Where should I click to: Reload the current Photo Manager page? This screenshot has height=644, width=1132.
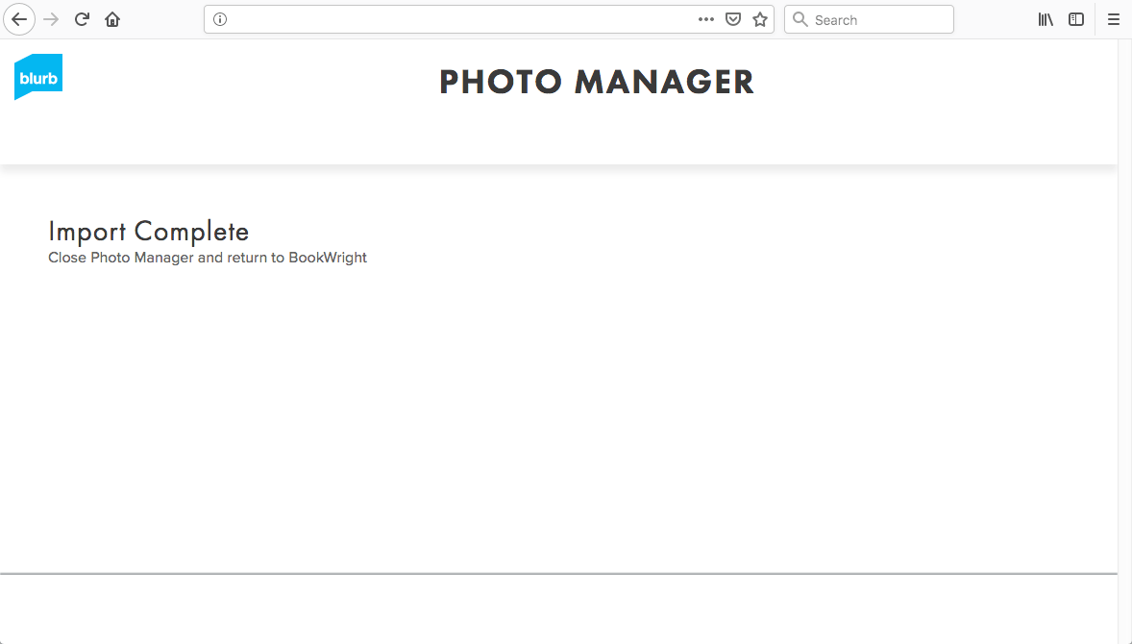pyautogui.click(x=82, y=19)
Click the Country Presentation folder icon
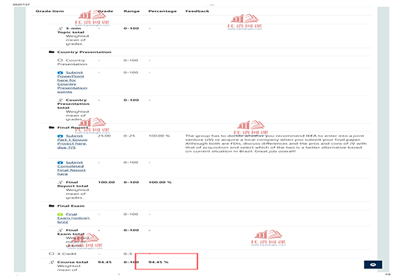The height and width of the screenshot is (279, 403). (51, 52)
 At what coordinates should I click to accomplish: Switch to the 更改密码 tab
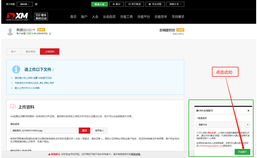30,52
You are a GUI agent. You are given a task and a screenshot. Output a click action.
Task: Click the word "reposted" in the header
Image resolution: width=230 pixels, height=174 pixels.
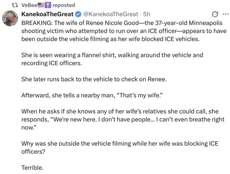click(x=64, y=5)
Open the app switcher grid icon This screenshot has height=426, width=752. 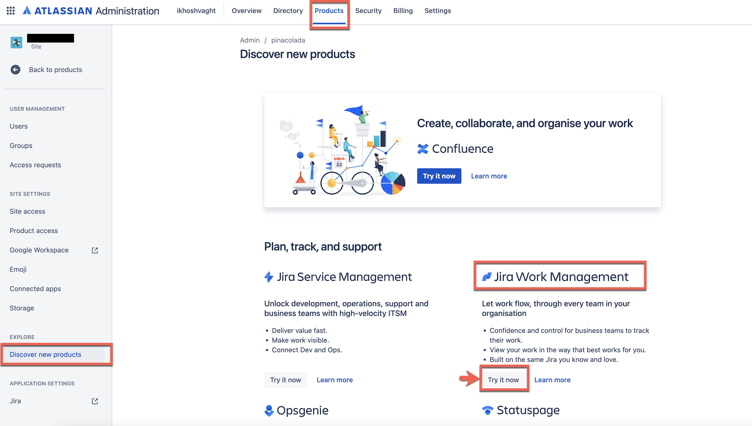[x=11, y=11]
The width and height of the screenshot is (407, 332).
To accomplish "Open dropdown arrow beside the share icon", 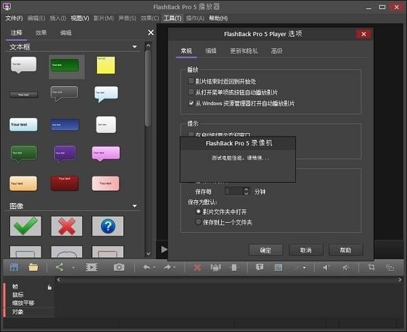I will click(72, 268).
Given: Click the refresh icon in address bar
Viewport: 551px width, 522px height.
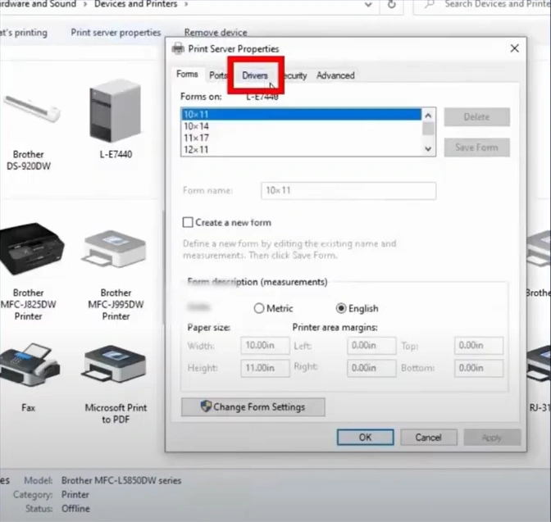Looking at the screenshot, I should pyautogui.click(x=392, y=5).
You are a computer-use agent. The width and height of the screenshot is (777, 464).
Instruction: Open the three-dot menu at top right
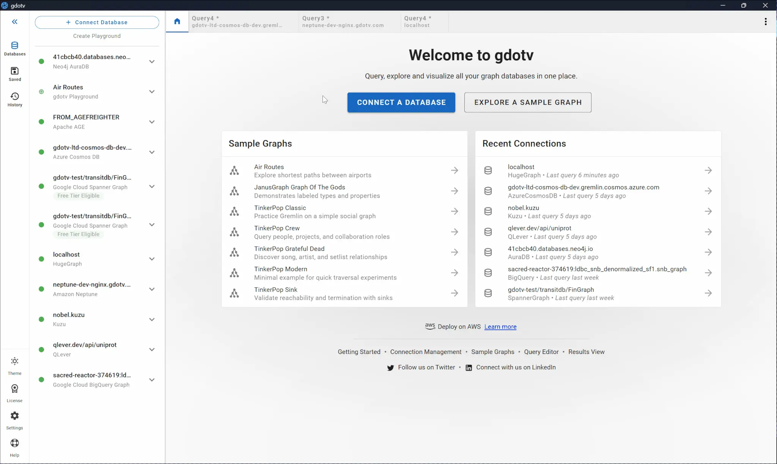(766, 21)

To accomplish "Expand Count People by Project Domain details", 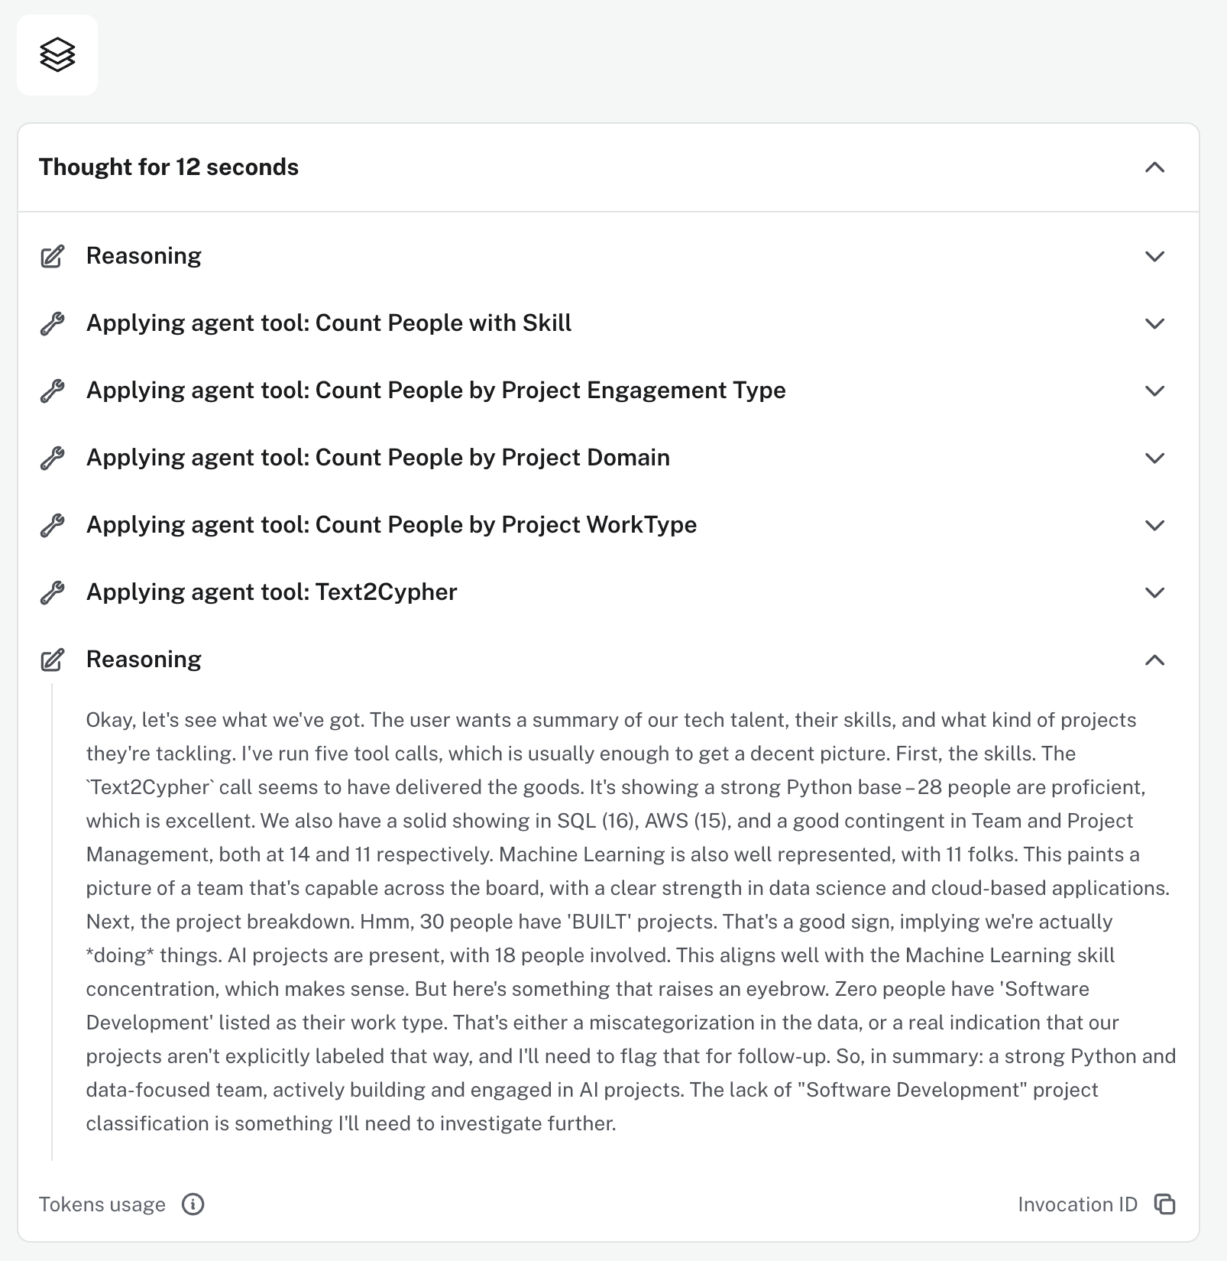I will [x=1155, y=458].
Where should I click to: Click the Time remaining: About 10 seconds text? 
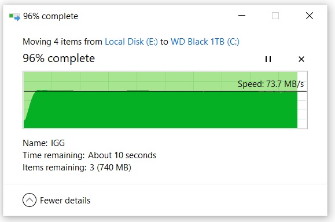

EXERCISE TASK: Swap "Reload" for "Refresh" in the data from its start through the line holding "The height and", both ends included, and change nothing else. Leave the pictures out of your answer.

TASK SOLUTION:
Where should I click to: Refresh the current Photo Manager page? This screenshot has height=644, width=1132.
pyautogui.click(x=82, y=19)
Click the Country Presentation folder icon
The height and width of the screenshot is (279, 403). (51, 52)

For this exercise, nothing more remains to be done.